PROVIDED ENTRIES ::
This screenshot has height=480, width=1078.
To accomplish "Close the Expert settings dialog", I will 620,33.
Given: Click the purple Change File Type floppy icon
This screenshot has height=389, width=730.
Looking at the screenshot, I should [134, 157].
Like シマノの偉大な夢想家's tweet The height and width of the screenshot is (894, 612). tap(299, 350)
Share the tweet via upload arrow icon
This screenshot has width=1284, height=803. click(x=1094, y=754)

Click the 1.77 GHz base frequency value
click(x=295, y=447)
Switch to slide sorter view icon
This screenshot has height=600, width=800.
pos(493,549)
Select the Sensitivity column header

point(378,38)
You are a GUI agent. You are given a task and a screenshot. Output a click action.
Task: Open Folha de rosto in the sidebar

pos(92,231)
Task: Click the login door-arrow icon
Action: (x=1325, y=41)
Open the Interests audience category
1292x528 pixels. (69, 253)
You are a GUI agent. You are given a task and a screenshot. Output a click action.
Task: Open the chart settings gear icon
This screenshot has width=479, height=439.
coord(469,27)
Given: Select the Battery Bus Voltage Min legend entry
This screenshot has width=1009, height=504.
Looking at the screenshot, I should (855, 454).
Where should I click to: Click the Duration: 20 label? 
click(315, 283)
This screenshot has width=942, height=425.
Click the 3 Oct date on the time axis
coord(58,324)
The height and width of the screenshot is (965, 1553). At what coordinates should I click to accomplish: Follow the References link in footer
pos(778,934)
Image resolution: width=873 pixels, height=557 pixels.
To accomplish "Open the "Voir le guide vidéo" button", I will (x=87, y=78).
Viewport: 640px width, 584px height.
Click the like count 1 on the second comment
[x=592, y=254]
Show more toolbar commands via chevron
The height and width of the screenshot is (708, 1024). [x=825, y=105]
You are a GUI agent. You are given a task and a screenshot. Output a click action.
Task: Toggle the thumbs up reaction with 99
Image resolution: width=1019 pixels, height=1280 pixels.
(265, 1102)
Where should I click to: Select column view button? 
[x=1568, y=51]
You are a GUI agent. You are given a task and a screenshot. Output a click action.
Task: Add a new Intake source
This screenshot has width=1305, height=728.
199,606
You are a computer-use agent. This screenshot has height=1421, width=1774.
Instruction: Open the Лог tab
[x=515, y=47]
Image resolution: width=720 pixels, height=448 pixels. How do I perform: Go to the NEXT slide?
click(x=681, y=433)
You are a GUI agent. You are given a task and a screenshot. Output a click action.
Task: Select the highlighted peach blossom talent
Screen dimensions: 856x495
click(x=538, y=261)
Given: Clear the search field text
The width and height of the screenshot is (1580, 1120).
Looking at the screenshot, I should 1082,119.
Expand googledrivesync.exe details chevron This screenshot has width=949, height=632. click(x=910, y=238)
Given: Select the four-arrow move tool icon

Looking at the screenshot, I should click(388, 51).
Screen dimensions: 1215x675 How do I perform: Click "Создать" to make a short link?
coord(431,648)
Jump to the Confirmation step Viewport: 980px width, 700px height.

BRIEF ::
Every line of the material above should be set down again exactly.

REPLY ::
This screenshot has height=480, width=1078.
To accomplish "Close the Expert settings dialog", I will 620,33.
Given: Click the purple Change File Type floppy icon
This screenshot has height=389, width=730.
Looking at the screenshot, I should [134, 157].
Like シマノの偉大な夢想家's tweet The height and width of the screenshot is (894, 612). tap(299, 350)
Share the tweet via upload arrow icon
This screenshot has width=1284, height=803. click(x=1094, y=754)

Click the 1.77 GHz base frequency value
click(x=295, y=447)
Switch to slide sorter view icon
This screenshot has height=600, width=800.
pos(493,549)
Select the Sensitivity column header

point(378,38)
You are a GUI agent. You are given a task and a screenshot. Output a click action.
Task: Open Folha de rosto in the sidebar

pos(92,231)
Task: Click the login door-arrow icon
Action: (x=1325, y=41)
Open the Interests audience category
1292x528 pixels. (69, 253)
You are a GUI agent. You are given a task and a screenshot. Output a click action.
Task: Open the chart settings gear icon
This screenshot has width=479, height=439.
coord(469,27)
Given: Select the Battery Bus Voltage Min legend entry
This screenshot has width=1009, height=504.
Looking at the screenshot, I should (855, 454).
Where should I click to: Click the Duration: 20 label? 
click(315, 283)
This screenshot has width=942, height=425.
Click the 3 Oct date on the time axis
coord(58,324)
The height and width of the screenshot is (965, 1553). At what coordinates should I click to accomplish: Follow the References link in footer
pos(778,934)
Image resolution: width=873 pixels, height=557 pixels.
To accomplish "Open the "Voir le guide vidéo" button", I will (x=87, y=78).
Viewport: 640px width, 584px height.
Click the like count 1 on the second comment
[x=592, y=254]
Show more toolbar commands via chevron
The height and width of the screenshot is (708, 1024). [x=825, y=105]
You are a GUI agent. You are given a task and a screenshot. Output a click action.
Task: Toggle the thumbs up reaction with 99
Image resolution: width=1019 pixels, height=1280 pixels.
(265, 1102)
Where should I click to: Select column view button? 
[x=1568, y=51]
You are a GUI agent. You are given a task and a screenshot. Output a click action.
Task: Add a new Intake source
This screenshot has width=1305, height=728.
199,606
You are a computer-use agent. This screenshot has height=1421, width=1774.
Instruction: Open the Лог tab
[x=515, y=47]
Image resolution: width=720 pixels, height=448 pixels. How do I perform: Go to the NEXT slide?
click(x=681, y=433)
You are a GUI agent. You are given a task and a screenshot. Output a click action.
Task: Select the highlighted peach blossom talent
Screen dimensions: 856x495
click(x=538, y=261)
Given: Clear the search field text
The width and height of the screenshot is (1580, 1120).
Looking at the screenshot, I should 1082,119.
Expand googledrivesync.exe details chevron This screenshot has width=949, height=632. click(x=910, y=238)
Given: Select the four-arrow move tool icon

Looking at the screenshot, I should click(388, 51).
Screen dimensions: 1215x675 How do I perform: Click "Создать" to make a short link?
coord(431,648)
Jump to the Confirmation step Viewport: 980px width, 700px height.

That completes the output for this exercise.